**Problem statement**
For the records below, output every line from the one holding "Kirim (63, 2312)" through the final line, unaltered, and no other lines.
··········
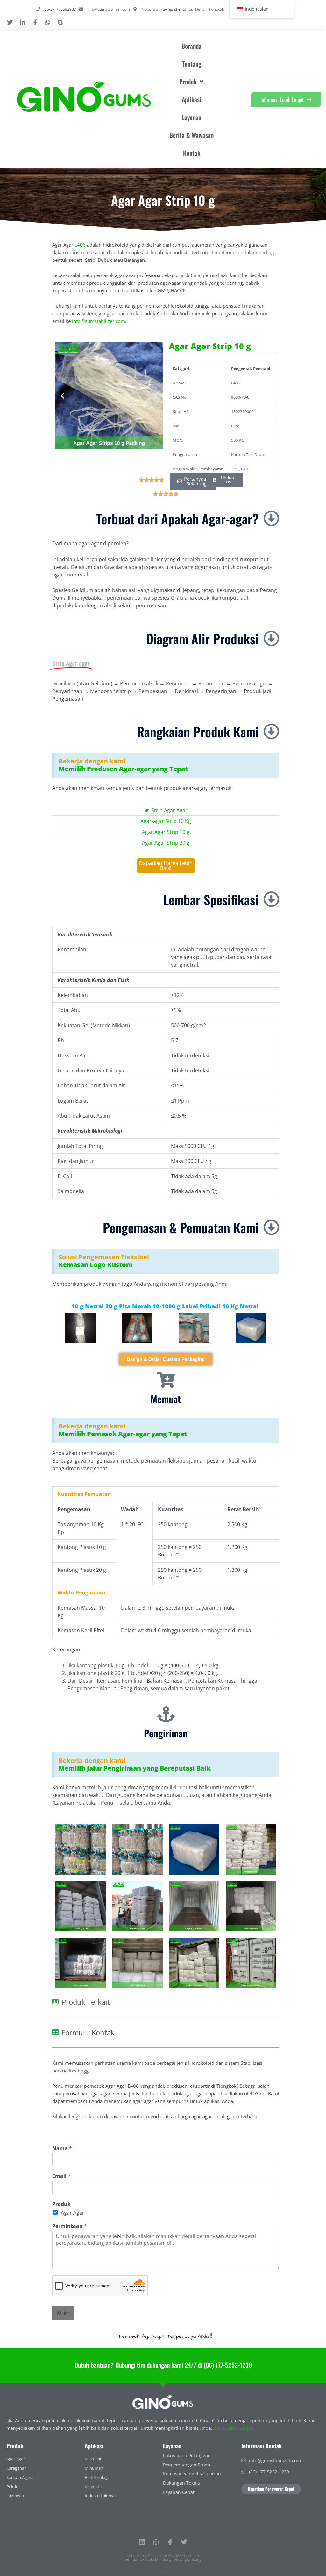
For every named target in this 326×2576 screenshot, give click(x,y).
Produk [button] (187, 81)
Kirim (63, 2312)
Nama (62, 2148)
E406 (80, 244)
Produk (61, 2204)
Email (61, 2176)
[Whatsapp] (156, 2542)
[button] (63, 396)
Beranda (191, 46)
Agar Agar (72, 2212)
··········
**Answer to this task**
Kirim (63, 2312)
Nama (62, 2148)
E406 (80, 244)
Produk (61, 2204)
Email (61, 2176)
[Whatsapp] (156, 2542)
[button] (63, 396)
Beranda (191, 46)
Agar Agar (72, 2212)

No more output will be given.